The Global Marshall Plan is a plan first devised by former American Vice-President Al Gore in his bestselling book Earth in the Balance, which gives specific ideas on how to save the global environment.  

Gore states: "The model of the Marshall Plan can be of great help. For example, a Global Marshall Plan must focus on strategic goals and emphasize actions and programs that are likely to remove the bottlenecks presently inhibiting the healthy functioning of the global economy. The new global economy must be an inclusive system that does not leave entire regions behind. The new plan will require the wealthy nations to allocate money for transferring environmentally helpful technologies to the Third World and to help impoverished nations achieve a stable population and a new pattern of sustainable economic progress. To work, however, any such effort will also require wealthy nations to make a transition themselves that will be in some ways more wrenching than that of the Third World." 
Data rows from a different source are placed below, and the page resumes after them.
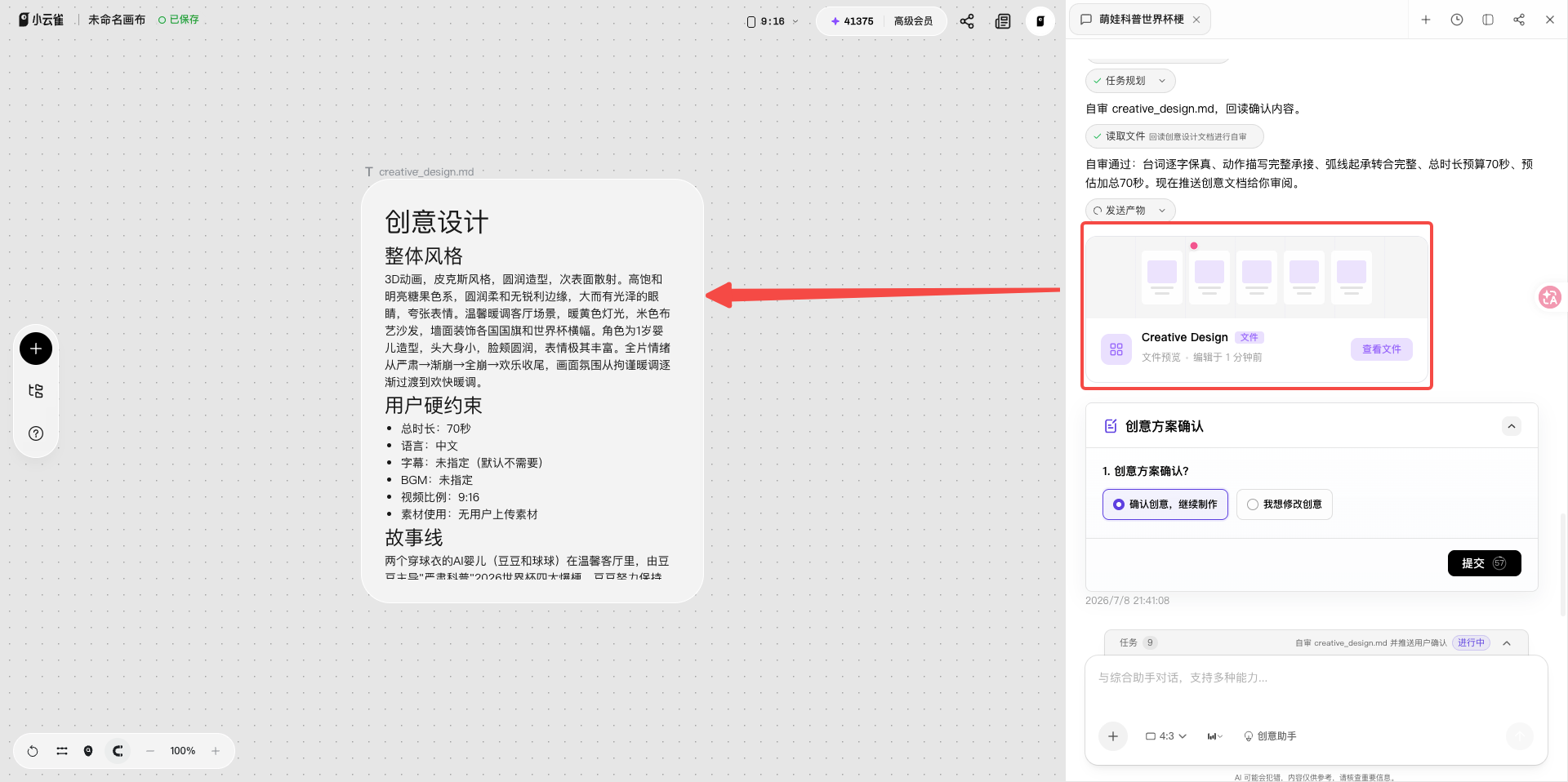Open the help question mark icon
1568x782 pixels.
pyautogui.click(x=36, y=433)
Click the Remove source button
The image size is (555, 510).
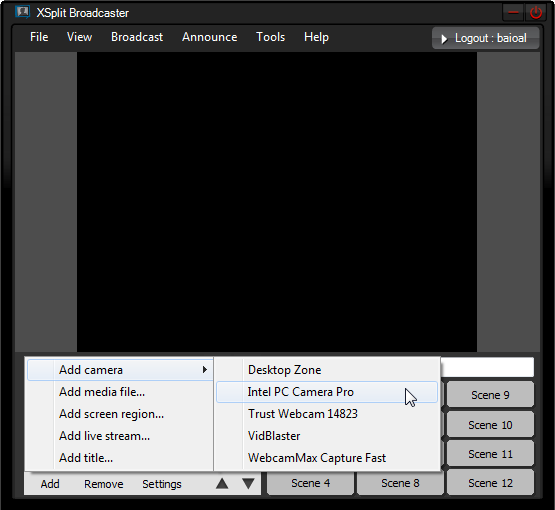pos(103,484)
Source: Earth in the Balance, page 297-301 

Global Marshall Plan: Five strategic goals 
"In my view, five strategic goals must direct and inform our efforts to save the global environment":

 stabilizing of world population
 the rapid development of environmentally appropriate technologies
 a comprehensive change in the economic "rules of the road" by which we measure the impact of our decisions on the environment
 negotiation & approval of a new generation of international agreements
 a cooperative plan for educating the world's citizens about our global environment.

The idea is based on the post-WWII Marshall Plan that saw the United States send billions of dollars to European nations to rebuild their war shattered economies.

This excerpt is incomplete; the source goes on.